§ **SET PROBLEM**
Convert the records from the line containing "This screenshot has width=1477, height=1078." up to and including the line containing "Choose Désactivé for SNMPv3" into a numbered list, leaving out any blank lines.

·····

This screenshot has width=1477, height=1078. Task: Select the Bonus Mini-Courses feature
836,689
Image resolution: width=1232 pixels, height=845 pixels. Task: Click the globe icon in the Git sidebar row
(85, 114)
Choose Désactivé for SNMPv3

·····

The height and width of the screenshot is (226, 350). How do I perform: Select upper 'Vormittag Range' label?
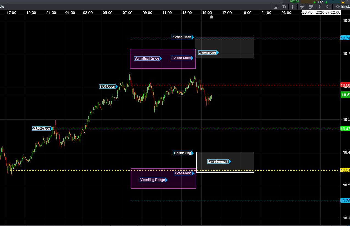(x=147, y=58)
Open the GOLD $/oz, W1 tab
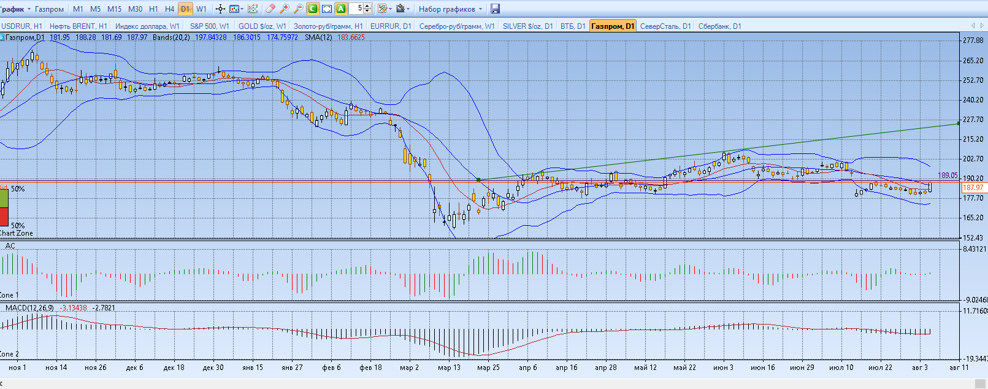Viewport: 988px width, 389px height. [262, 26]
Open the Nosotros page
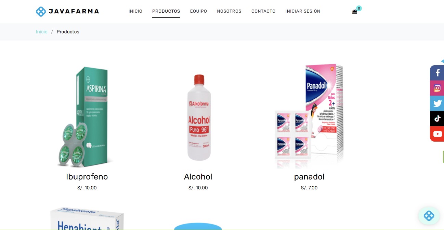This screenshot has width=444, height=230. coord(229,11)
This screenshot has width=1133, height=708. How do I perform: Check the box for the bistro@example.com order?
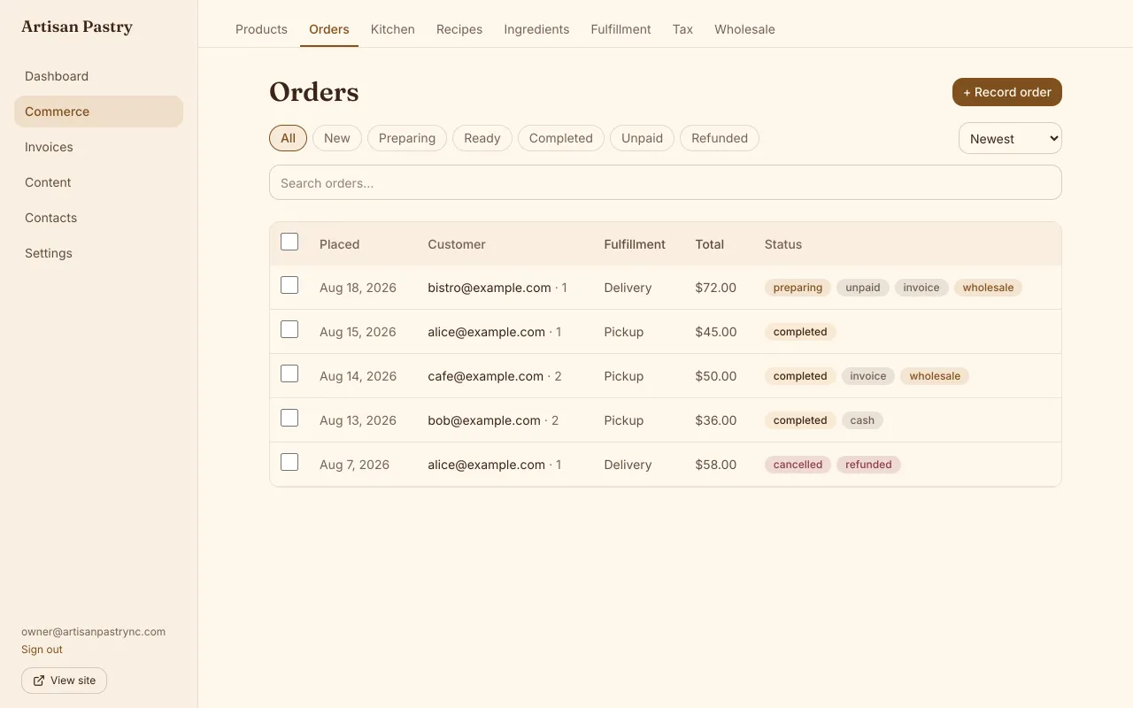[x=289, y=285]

·····

§ **IN RESPONSE**
1. This screenshot has width=1477, height=1078. Task: Select the Bonus Mini-Courses feature
2. 836,689
3. Image resolution: width=1232 pixels, height=845 pixels. Task: Click the globe icon in the Git sidebar row
4. (85, 114)
5. Choose Désactivé for SNMPv3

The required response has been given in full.